(RECORDS SHOWN begins)

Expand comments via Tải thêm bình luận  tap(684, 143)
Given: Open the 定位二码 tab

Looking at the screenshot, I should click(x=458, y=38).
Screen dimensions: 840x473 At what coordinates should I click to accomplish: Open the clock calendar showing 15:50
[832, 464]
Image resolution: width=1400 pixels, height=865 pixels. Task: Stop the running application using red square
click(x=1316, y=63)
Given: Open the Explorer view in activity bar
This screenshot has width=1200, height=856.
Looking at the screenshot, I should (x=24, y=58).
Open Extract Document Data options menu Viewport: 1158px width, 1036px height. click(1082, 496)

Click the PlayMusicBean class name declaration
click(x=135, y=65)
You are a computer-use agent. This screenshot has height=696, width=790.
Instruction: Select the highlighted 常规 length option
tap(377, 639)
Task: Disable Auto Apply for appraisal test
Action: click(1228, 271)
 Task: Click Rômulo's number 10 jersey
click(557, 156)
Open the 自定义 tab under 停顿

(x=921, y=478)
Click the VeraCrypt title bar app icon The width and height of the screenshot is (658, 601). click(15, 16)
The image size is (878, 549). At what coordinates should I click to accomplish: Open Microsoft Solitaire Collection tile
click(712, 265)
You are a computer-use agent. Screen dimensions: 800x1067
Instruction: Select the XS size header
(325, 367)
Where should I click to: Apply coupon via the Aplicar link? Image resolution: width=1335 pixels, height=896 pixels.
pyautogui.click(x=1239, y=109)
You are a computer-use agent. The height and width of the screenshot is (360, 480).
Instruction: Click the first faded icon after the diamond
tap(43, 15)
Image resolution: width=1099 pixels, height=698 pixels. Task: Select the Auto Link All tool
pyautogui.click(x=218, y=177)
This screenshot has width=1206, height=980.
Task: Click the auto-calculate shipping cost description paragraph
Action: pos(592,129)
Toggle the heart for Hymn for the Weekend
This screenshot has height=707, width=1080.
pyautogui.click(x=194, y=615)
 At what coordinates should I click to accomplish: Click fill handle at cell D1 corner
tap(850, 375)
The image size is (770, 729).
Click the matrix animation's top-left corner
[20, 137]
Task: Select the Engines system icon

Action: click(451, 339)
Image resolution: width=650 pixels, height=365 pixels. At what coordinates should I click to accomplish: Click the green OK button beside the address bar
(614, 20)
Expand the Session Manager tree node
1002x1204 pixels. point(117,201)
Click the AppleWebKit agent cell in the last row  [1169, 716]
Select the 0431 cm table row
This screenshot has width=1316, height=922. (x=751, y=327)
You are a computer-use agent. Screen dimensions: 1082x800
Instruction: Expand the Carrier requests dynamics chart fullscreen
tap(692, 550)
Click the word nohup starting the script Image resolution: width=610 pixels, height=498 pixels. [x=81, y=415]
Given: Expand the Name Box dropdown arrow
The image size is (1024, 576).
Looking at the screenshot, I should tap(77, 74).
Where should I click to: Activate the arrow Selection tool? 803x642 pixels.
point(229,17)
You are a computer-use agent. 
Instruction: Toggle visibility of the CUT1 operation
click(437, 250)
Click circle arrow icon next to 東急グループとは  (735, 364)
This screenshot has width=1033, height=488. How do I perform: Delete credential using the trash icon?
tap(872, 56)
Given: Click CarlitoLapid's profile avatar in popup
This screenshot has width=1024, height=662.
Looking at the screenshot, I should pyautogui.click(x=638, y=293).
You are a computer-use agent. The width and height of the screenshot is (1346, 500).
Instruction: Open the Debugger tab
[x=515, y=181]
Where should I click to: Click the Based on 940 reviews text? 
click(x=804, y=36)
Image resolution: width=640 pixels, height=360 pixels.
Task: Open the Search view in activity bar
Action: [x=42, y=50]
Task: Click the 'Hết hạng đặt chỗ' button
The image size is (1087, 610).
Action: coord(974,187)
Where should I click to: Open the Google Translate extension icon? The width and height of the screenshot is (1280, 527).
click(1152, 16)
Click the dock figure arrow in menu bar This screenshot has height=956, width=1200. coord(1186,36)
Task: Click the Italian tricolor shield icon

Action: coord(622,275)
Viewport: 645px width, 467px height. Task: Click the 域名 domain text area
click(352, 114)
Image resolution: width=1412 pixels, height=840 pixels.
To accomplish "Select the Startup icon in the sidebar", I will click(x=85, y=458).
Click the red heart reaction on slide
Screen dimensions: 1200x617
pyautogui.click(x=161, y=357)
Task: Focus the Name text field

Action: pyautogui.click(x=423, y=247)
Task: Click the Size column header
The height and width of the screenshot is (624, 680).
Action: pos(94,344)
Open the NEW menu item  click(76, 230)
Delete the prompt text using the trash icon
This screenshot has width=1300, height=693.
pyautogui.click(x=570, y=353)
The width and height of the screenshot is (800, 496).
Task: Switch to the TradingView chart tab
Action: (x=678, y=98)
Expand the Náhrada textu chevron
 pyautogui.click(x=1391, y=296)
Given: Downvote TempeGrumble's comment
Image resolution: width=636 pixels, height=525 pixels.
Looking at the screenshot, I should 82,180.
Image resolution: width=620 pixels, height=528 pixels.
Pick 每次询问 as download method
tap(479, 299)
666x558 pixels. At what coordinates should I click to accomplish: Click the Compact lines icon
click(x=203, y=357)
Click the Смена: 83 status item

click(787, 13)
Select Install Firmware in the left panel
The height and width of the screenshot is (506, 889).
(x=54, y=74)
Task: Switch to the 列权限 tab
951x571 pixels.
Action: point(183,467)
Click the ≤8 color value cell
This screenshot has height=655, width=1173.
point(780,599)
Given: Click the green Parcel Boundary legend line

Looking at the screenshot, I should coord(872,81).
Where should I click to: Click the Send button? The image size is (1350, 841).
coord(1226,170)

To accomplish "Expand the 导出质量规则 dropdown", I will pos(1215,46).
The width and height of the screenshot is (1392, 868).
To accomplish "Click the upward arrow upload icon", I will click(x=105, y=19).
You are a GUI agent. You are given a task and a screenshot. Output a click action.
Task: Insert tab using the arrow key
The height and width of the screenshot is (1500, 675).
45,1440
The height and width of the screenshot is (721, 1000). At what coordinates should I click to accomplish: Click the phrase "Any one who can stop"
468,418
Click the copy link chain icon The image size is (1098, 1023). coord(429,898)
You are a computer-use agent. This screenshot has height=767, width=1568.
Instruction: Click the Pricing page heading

(RECORDS SHOWN ends)

◆ PROBLEM REQUIREMENTS: Produce the entries above once more, identical in every detail.

◆ SOLUTION BELOW:
Expand comments via Tải thêm bình luận  tap(684, 143)
Given: Open the 定位二码 tab

Looking at the screenshot, I should click(x=458, y=38).
Screen dimensions: 840x473 At what coordinates should I click to accomplish: Open the clock calendar showing 15:50
[832, 464]
Image resolution: width=1400 pixels, height=865 pixels. Task: Stop the running application using red square
click(x=1316, y=63)
Given: Open the Explorer view in activity bar
This screenshot has width=1200, height=856.
Looking at the screenshot, I should (x=24, y=58).
Open Extract Document Data options menu Viewport: 1158px width, 1036px height. click(1082, 496)

Click the PlayMusicBean class name declaration
click(x=135, y=65)
You are a computer-use agent. This screenshot has height=696, width=790.
Instruction: Select the highlighted 常规 length option
tap(377, 639)
Task: Disable Auto Apply for appraisal test
Action: click(1228, 271)
 Task: Click Rômulo's number 10 jersey
click(557, 156)
Open the 自定义 tab under 停顿

(x=921, y=478)
Click the VeraCrypt title bar app icon The width and height of the screenshot is (658, 601). click(15, 16)
The image size is (878, 549). At what coordinates should I click to accomplish: Open Microsoft Solitaire Collection tile
click(712, 265)
You are a computer-use agent. Screen dimensions: 800x1067
Instruction: Select the XS size header
(325, 367)
Where should I click to: Apply coupon via the Aplicar link? Image resolution: width=1335 pixels, height=896 pixels.
pyautogui.click(x=1239, y=109)
You are a computer-use agent. The height and width of the screenshot is (360, 480).
Instruction: Click the first faded icon after the diamond
tap(43, 15)
Image resolution: width=1099 pixels, height=698 pixels. Task: Select the Auto Link All tool
pyautogui.click(x=218, y=177)
This screenshot has width=1206, height=980.
Task: Click the auto-calculate shipping cost description paragraph
Action: pos(592,129)
Toggle the heart for Hymn for the Weekend
This screenshot has height=707, width=1080.
pyautogui.click(x=194, y=615)
 At what coordinates should I click to accomplish: Click fill handle at cell D1 corner
tap(850, 375)
The image size is (770, 729).
Click the matrix animation's top-left corner
[20, 137]
Task: Select the Engines system icon

Action: click(451, 339)
Image resolution: width=650 pixels, height=365 pixels. At what coordinates should I click to accomplish: Click the green OK button beside the address bar
(614, 20)
Expand the Session Manager tree node
1002x1204 pixels. point(117,201)
Click the AppleWebKit agent cell in the last row  [1169, 716]
Select the 0431 cm table row
This screenshot has width=1316, height=922. (x=751, y=327)
You are a computer-use agent. Screen dimensions: 1082x800
Instruction: Expand the Carrier requests dynamics chart fullscreen
tap(692, 550)
Click the word nohup starting the script Image resolution: width=610 pixels, height=498 pixels. [x=81, y=415]
Given: Expand the Name Box dropdown arrow
The image size is (1024, 576).
Looking at the screenshot, I should tap(77, 74).
Where should I click to: Activate the arrow Selection tool? 803x642 pixels.
point(229,17)
You are a computer-use agent. 
Instruction: Toggle visibility of the CUT1 operation
click(437, 250)
Click circle arrow icon next to 東急グループとは  (735, 364)
This screenshot has width=1033, height=488. How do I perform: Delete credential using the trash icon?
tap(872, 56)
Given: Click CarlitoLapid's profile avatar in popup
This screenshot has width=1024, height=662.
Looking at the screenshot, I should pyautogui.click(x=638, y=293).
You are a computer-use agent. The width and height of the screenshot is (1346, 500).
Instruction: Open the Debugger tab
[x=515, y=181]
Where should I click to: Click the Based on 940 reviews text? 
click(x=804, y=36)
Image resolution: width=640 pixels, height=360 pixels.
Task: Open the Search view in activity bar
Action: [x=42, y=50]
Task: Click the 'Hết hạng đặt chỗ' button
The image size is (1087, 610).
Action: coord(974,187)
Where should I click to: Open the Google Translate extension icon? The width and height of the screenshot is (1280, 527).
click(1152, 16)
Click the dock figure arrow in menu bar This screenshot has height=956, width=1200. coord(1186,36)
Task: Click the Italian tricolor shield icon

Action: coord(622,275)
Viewport: 645px width, 467px height. Task: Click the 域名 domain text area
click(352, 114)
Image resolution: width=1412 pixels, height=840 pixels.
To accomplish "Select the Startup icon in the sidebar", I will click(x=85, y=458).
Click the red heart reaction on slide
Screen dimensions: 1200x617
pyautogui.click(x=161, y=357)
Task: Focus the Name text field

Action: pyautogui.click(x=423, y=247)
Task: Click the Size column header
The height and width of the screenshot is (624, 680).
Action: pos(94,344)
Open the NEW menu item  click(76, 230)
Delete the prompt text using the trash icon
This screenshot has width=1300, height=693.
pyautogui.click(x=570, y=353)
The width and height of the screenshot is (800, 496).
Task: Switch to the TradingView chart tab
Action: (x=678, y=98)
Expand the Náhrada textu chevron
 pyautogui.click(x=1391, y=296)
Given: Downvote TempeGrumble's comment
Image resolution: width=636 pixels, height=525 pixels.
Looking at the screenshot, I should 82,180.
Image resolution: width=620 pixels, height=528 pixels.
Pick 每次询问 as download method
tap(479, 299)
666x558 pixels. At what coordinates should I click to accomplish: Click the Compact lines icon
click(x=203, y=357)
Click the Смена: 83 status item

click(787, 13)
Select Install Firmware in the left panel
The height and width of the screenshot is (506, 889).
(x=54, y=74)
Task: Switch to the 列权限 tab
951x571 pixels.
Action: point(183,467)
Click the ≤8 color value cell
This screenshot has height=655, width=1173.
point(780,599)
Given: Click the green Parcel Boundary legend line

Looking at the screenshot, I should coord(872,81).
Where should I click to: Click the Send button? The image size is (1350, 841).
coord(1226,170)

To accomplish "Expand the 导出质量规则 dropdown", I will pos(1215,46).
The width and height of the screenshot is (1392, 868).
To accomplish "Click the upward arrow upload icon", I will click(x=105, y=19).
You are a GUI agent. You are given a task and a screenshot. Output a click action.
Task: Insert tab using the arrow key
The height and width of the screenshot is (1500, 675).
45,1440
The height and width of the screenshot is (721, 1000). At what coordinates should I click to accomplish: Click the phrase "Any one who can stop"
468,418
Click the copy link chain icon The image size is (1098, 1023). coord(429,898)
You are a computer-use agent. This screenshot has height=767, width=1568.
Instruction: Click the Pricing page heading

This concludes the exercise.